The MM patients represent a particular subpopulation of hematologic malignancies undergoing aggressive cytotoxic and immunosuppressive therapy, along with multiple stem cell transplantations. Given the dreadful consequences of HBV reactivation we consider it will be prudent to check for HBsAg, and anti-HBc in all MM patients before starting chemotherapy. Those with positive HBsAg should undergo antiviral prophylaxis, as per AASLD guidelines, whereas patients with isolated anti-HBc should enter a close HBV DNA monitoring with monthly determinations during peaks of immune suppression, and otherwise trimonthly. Due to the clinical course of MM, it is likely that most patients would benefit more from having antiviral prophylaxis with an agent with a high barrier to resistance (i.e. entecavir or tenofovir), than from lamivudine.
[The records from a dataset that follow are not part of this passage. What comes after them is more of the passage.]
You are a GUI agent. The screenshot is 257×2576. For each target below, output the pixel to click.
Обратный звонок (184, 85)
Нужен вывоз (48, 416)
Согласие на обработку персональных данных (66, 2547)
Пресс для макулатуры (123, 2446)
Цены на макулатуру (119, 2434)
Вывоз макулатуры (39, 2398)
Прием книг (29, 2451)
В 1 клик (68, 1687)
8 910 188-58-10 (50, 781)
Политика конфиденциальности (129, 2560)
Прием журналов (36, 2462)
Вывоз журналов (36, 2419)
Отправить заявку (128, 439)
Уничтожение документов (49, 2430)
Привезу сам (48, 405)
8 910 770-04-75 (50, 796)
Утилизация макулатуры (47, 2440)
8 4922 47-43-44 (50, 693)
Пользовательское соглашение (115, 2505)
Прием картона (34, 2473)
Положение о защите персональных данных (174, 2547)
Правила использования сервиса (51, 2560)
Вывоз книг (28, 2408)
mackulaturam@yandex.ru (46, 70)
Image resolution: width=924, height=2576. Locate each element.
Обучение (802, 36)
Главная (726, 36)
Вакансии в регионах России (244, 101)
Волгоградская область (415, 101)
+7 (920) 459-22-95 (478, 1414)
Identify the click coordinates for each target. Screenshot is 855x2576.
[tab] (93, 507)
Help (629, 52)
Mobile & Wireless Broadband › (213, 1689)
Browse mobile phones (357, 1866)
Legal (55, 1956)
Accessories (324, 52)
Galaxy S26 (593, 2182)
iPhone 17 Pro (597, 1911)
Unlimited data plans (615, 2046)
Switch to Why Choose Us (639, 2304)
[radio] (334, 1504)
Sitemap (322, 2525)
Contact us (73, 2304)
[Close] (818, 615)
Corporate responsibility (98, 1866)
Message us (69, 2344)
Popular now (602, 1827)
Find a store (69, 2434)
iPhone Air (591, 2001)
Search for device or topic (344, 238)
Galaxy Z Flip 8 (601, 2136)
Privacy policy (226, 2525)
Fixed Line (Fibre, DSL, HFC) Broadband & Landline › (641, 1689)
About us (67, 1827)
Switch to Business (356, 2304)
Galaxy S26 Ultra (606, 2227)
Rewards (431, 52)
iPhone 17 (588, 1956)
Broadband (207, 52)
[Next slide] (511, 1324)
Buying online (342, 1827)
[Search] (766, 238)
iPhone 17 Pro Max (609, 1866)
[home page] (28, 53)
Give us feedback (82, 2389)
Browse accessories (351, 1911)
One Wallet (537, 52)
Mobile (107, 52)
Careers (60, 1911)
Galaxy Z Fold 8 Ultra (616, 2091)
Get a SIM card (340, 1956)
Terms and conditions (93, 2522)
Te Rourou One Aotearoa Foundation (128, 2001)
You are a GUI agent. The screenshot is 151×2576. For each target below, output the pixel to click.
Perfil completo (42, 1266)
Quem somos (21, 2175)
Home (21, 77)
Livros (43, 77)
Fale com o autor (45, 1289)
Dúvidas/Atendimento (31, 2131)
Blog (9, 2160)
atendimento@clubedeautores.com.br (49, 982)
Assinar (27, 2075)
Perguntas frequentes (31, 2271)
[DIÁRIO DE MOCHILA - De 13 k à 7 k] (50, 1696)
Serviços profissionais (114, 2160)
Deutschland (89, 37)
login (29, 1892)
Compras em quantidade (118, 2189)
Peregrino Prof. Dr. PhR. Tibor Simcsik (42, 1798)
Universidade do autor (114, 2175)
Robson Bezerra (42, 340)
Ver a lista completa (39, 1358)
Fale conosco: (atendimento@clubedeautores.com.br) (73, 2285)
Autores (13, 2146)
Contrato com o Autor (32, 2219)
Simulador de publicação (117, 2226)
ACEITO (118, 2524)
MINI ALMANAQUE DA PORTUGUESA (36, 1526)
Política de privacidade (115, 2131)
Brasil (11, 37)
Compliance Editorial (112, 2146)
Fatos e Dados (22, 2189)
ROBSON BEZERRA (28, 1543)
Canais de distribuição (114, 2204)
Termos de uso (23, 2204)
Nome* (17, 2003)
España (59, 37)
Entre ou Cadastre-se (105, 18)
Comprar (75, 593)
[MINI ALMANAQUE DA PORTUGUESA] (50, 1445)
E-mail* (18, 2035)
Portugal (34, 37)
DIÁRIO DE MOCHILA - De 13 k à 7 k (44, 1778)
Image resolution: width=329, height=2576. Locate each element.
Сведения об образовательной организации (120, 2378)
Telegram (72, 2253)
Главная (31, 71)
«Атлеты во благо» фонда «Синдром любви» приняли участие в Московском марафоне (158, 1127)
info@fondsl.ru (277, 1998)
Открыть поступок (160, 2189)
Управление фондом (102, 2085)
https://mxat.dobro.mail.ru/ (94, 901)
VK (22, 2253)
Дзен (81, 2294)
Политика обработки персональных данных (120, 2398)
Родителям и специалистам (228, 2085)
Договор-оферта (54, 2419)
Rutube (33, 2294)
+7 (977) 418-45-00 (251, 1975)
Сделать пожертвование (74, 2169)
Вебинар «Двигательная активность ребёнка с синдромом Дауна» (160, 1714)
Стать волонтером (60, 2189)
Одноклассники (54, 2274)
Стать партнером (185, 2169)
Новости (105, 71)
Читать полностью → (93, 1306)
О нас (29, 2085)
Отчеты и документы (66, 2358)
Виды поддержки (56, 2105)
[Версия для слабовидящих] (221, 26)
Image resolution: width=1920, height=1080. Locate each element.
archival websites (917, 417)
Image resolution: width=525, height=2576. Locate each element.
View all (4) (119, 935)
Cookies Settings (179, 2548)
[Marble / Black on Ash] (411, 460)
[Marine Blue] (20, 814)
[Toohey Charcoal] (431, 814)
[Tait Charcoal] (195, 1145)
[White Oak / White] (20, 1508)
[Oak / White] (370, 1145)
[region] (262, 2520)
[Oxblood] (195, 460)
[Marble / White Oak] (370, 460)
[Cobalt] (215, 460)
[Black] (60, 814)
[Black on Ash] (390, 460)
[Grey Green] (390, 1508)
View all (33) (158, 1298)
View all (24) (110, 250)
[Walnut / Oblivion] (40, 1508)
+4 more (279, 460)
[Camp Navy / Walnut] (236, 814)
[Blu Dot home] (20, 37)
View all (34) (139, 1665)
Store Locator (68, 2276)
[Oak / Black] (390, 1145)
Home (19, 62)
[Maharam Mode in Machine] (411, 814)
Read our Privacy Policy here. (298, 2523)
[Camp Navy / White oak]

However, compliance with medications and risk for development of resistance to antivirals needs to be weighed when taking this decision. AASLD, and CDC are putting their efforts together to gain better knowledge on what the proper care of patients at risk for HBV reactivation should be. In the meantime, and while some more evidence becomes available, clinicians taking care of patients with MM need to be cognizant about this potentially fatal but preventable complication of chemotherapy and immunosuppression.